Eventually, the university set up checkpoints at MizzouRec, Ellis Library and, most recently, the MU Student Center. At each of these entrances, students are expected to show the message that indicates they’re cleared to be on campus.
The app gives students several symptoms and exposure options to choose from. If students report one or more symptoms, they are not cleared to be on campus. Though the app has good intentions, it is flawed.
Most symptom options on the app start with “unusual or unexplained,” such as “unusual or unexplained fatigue.” This wording is so vague that it’s hard to differentiate between symptoms of COVID-19 or another possible illness.
The app also says to “only select symptoms that are new, unusual or unexplained rather than those associated with health conditions you regularly experience.” This leaves room for discrepancies and allows students to select “no symptoms” when they could have symptoms of COVID-19.
Furthermore, there is no incentive for students to tell the truth about symptoms they experience. It would be naive to give college students the benefit of the doubt and trust they accurately report symptoms when they arise. Sick students who are worried about missing a class or exam would have incentive to lie about their symptoms on the app. If students feel under the weather, there is no way for the university to verify they’re telling the truth on their submission. All sick students have to do is go on the app, select “no symptoms” and they can get into every building with ease.
If students aren’t accurately reporting their symptoms and exposure to COVID-19, the university is operating off skewed data. Their information is not complete, and the COVID-19 data they have may look better than the actual situation on campus.
Campus Clear checkpoints are set up at communal locations with heavy student traffic. However, these buildings aren’t vital for students. Students utilize them to study or work out, but they aren’t the only areas on campus where students can do those things. When students choose to do these activities elsewhere, the university never checks their app.
Students with symptoms can easily avoid those buildings or choose to lie on the app and avoid detection from the university. This affects the information MU has by about COVID-19 rates on campus.

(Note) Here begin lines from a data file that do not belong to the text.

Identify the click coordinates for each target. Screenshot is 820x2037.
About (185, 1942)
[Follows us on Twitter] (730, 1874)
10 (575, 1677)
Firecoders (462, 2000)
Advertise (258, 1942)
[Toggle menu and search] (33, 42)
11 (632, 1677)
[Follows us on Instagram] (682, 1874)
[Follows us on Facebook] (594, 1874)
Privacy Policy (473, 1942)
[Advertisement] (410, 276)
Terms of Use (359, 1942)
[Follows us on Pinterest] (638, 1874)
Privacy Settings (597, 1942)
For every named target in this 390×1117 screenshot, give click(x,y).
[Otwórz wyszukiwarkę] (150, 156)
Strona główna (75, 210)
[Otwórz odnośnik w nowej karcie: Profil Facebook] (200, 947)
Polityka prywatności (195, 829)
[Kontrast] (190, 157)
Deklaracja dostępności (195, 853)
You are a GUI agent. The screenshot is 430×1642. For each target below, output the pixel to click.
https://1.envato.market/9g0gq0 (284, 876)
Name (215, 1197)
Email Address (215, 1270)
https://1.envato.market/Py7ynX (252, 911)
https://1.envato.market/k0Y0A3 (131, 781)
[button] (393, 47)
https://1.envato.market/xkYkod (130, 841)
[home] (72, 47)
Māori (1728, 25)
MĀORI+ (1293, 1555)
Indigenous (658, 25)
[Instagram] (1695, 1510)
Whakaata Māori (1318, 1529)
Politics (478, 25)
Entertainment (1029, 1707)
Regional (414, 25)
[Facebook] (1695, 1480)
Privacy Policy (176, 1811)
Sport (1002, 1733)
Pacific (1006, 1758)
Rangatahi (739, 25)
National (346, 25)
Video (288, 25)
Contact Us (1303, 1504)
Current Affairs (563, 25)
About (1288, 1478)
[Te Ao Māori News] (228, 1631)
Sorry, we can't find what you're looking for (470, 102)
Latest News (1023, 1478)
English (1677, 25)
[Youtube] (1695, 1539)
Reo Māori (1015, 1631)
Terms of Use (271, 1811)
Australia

The #CampusClear app was created to be used as part of a succinct, effective COVID-19 prevention plan, something MU does not have. The self-screening feature of the app is intended to be only one step of a multi-step plan. Physical screening, COVID-19 testing, contact tracing and vaccinations are the next steps of the plan after daily self-screening.
Physical screening, COVID-19 testing, contact tracing, and vaccinations are not happening effectively at MU, which limits the effectiveness of the app.
Students who do not have the #CampusClear app get their temperature taken at the checkpoints. However, that physical screening is not in addition to use of the app, which is how it is intended to be used.
Testing at MU is inaccessible to many, and students have been asking for more options for months.
Contact tracing is backed up and is not being done efficiently enough to be effective in preventing the spread.
Using the #CampusClear app without any of the follow-up steps recommended for preventing the spread of COVID-19 renders it virtually useless.
The app boasts giving real-time information to its proctors, but none of that information has been shared with the campus community despite students calling for transparency for months. The dashboard of information the university has from the app includes “daily reports, aggregated statistics by category, overall trends and anonymous benchmarking with other schools.” This is a large amount of data the university is hiding from the campus community. There is no way for students and faculty to make smart decisions around COVID-19 without all possible information.
Despite the implementation of #CampusClear checkpoints, COVID-19 numbers on campus continue to rise. The number of active cases on campus has steadily increased since Oct. 25. About 8% of MU students have had COVID-19 as confirmed by the university since Aug. 19, and that percentage continues to increase every day.
Campus Clear is ineffective at preventing the spread of COVID-19 on MU’s campus. The implementation looks like a publicity stunt that aims to make campus feel safer than it actually is. Instead of dealing with COVID-19 by making testing widespread and accessible, increasing contact tracing and doing physical screenings, MU is using an unenforceable app that gives the community a false sense of security.